UBC student glues himself to RBC branch in protest against RBC funding Coastal GasLink Pipeline

A second-year neuroscience student glued himself to a RBC branch in downtown Vancouver yesterday to protest the company’s financing of the Coastal GasLink (CGL) pipeline and the fossil fuel industry.

Isaac Schwein, alongside another climate advocate, glued himself to the glass doors of the RBC on West Hastings and Granville St. around 9:25 a.m. yesterday, blocking customers from entering the bank.

The bank responded by calling the police, who arrived in a little over 30 minutes.

“[The police] didn’t do anything for a while … and eventually asked us to remove ourselves or else they would charge us,” Schwein said. The pair unfastened themselves an hour and a half later after the police arrived, but remained at the location holding signs and handing out flyers for a few more hours.

Their actions are part of a greater, nation-wide movement known as #GlueYourselfToAnRBC, which Schwein described as a “decentralized civil resistance movement” demanding RBC to stop funding the CGL pipeline and making investments in fossil fuel. Climate Justice UBC also held a protest against RBC last October.

20220217 rbc protest courtesy isaac schwein

In March 2021, RBC was one of the world's top bankers funding the fossil fuel industry.

The CGL pipeline — which is planned to be 670-kilometer long, extending from Dawson Creek, Alberta to the LNG Canada Facility in Kitimat, BC — was approved by the BC government’s Environmental Assessment Office in 2014.

Since then, it has drawn heavy public opposition due to its harmful environmental impact and violation of Indigenous land rights. United Nations bodies have also spoken out regarding the CGL. The pipeline goes through the traditional, unceded territories of the Wet’suwet’en First Nations people, and has faced opposition from hereditary chiefs. Construction of the CGL pipeline also involves drilling in bodies of water that are crucial to Indigenous ways of life, directly impacting their primary source of water and food.

Protests have been ongoing across Canada as people stand in solidarity with the Wet’suwet’en people.

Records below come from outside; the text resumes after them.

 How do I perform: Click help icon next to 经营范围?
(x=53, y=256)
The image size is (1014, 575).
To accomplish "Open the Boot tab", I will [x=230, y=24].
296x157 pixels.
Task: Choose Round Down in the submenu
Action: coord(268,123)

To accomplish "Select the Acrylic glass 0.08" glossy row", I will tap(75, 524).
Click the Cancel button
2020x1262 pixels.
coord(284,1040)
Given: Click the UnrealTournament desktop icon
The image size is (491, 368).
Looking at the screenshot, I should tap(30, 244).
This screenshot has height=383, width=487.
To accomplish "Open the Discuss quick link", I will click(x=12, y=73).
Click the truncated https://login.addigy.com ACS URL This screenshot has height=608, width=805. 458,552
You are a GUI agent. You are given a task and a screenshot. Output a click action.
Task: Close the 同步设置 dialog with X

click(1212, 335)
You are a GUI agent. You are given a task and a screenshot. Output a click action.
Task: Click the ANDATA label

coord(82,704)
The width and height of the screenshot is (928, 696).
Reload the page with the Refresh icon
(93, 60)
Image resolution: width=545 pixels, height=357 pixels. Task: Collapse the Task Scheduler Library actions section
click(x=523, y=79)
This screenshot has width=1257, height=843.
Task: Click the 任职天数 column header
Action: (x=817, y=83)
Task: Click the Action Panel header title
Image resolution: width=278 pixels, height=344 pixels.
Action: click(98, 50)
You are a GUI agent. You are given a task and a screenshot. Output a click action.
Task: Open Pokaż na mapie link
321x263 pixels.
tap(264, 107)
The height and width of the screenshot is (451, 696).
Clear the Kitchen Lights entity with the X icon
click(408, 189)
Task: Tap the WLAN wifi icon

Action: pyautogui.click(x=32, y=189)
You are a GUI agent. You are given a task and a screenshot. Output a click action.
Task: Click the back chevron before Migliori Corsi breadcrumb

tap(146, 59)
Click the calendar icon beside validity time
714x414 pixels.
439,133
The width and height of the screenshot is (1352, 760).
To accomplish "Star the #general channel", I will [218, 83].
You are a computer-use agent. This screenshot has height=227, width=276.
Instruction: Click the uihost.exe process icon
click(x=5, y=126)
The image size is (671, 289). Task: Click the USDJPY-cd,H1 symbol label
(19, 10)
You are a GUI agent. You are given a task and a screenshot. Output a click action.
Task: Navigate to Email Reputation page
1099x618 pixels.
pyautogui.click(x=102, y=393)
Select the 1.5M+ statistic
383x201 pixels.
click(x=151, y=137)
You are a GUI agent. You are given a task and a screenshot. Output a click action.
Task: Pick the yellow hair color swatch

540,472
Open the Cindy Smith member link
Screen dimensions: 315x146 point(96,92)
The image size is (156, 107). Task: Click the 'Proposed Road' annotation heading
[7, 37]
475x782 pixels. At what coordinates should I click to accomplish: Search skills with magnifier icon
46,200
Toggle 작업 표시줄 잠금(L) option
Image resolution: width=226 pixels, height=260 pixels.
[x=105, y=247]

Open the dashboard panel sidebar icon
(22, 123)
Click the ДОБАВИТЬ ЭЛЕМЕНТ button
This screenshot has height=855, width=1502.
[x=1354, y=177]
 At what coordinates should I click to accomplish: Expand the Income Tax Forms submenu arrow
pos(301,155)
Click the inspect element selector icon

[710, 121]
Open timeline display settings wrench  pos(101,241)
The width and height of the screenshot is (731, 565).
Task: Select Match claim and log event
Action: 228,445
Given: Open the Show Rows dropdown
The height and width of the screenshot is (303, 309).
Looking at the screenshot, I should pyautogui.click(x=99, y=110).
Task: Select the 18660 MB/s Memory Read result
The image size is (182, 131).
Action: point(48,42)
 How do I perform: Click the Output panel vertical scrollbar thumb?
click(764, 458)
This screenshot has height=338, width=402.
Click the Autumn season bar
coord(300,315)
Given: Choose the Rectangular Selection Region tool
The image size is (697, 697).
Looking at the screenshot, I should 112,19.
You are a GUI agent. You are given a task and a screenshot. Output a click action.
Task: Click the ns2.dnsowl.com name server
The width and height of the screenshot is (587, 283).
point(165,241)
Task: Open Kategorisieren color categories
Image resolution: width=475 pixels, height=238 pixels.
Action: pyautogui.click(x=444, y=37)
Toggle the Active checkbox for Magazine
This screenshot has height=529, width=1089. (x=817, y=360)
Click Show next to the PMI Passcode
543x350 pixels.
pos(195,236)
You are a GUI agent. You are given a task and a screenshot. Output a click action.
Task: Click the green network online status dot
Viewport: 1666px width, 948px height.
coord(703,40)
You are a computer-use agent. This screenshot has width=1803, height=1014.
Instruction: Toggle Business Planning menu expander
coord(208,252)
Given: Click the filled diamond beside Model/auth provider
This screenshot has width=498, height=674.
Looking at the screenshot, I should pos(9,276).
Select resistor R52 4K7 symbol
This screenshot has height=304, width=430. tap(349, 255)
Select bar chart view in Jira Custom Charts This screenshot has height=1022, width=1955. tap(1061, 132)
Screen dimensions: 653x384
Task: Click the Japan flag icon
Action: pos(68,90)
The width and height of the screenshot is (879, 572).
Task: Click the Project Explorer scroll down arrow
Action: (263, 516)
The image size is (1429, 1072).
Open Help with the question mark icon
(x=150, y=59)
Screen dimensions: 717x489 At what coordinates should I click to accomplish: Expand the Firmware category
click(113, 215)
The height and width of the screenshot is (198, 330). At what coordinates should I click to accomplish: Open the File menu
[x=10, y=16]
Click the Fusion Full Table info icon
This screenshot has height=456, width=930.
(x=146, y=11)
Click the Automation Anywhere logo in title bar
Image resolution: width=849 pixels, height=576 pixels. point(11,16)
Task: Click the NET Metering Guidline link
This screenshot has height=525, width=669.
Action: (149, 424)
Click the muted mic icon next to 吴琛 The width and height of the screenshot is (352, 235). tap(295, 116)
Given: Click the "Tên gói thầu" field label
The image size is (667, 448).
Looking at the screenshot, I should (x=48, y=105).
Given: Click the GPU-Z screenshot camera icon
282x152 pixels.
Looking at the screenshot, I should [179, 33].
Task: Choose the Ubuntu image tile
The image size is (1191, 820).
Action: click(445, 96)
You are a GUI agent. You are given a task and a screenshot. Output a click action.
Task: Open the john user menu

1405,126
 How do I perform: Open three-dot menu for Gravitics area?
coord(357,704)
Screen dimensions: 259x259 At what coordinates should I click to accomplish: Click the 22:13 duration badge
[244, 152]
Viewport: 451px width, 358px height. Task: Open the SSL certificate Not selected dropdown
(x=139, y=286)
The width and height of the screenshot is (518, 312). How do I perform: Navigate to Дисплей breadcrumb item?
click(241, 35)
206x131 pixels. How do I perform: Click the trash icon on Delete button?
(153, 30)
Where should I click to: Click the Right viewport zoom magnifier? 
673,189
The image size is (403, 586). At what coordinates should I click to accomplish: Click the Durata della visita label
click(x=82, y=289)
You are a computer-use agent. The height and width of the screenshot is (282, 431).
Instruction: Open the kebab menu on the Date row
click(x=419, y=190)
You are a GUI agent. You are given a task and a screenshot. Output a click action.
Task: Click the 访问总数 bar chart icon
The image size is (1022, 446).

Raising public awareness has been one of the substantial impacts of the movement so far. Schwein said that there were “threats and aggression” from some of the public present yesterday, but many also signed pledges to switch their banks.

“A lot of people don't actually realize that RBC is funding to destroy the planet and [the] violation of Indigenous sovereignty, so I think it's really good that people are realizing where their money is going and changing that,” he said.

Schwein called for more students to get involved in environmental action. He highlighted the Save Old Growth campaign, which aims to defend old growth forests against logging. Many UBC students also participated in old-growth logging protests at Fairy Creek over the summer.

“We want all the support we can get … In my opinion, if our entire world is getting destroyed, and no one's doing anything about it, there's no such thing as action that's too radical.”

“I think a lot of students and a lot of people our age are really suffering from climate, grief and hopelessness about the climate, which is totally understandable and getting involved in doing something to protect it is a great way of feeling better about that.”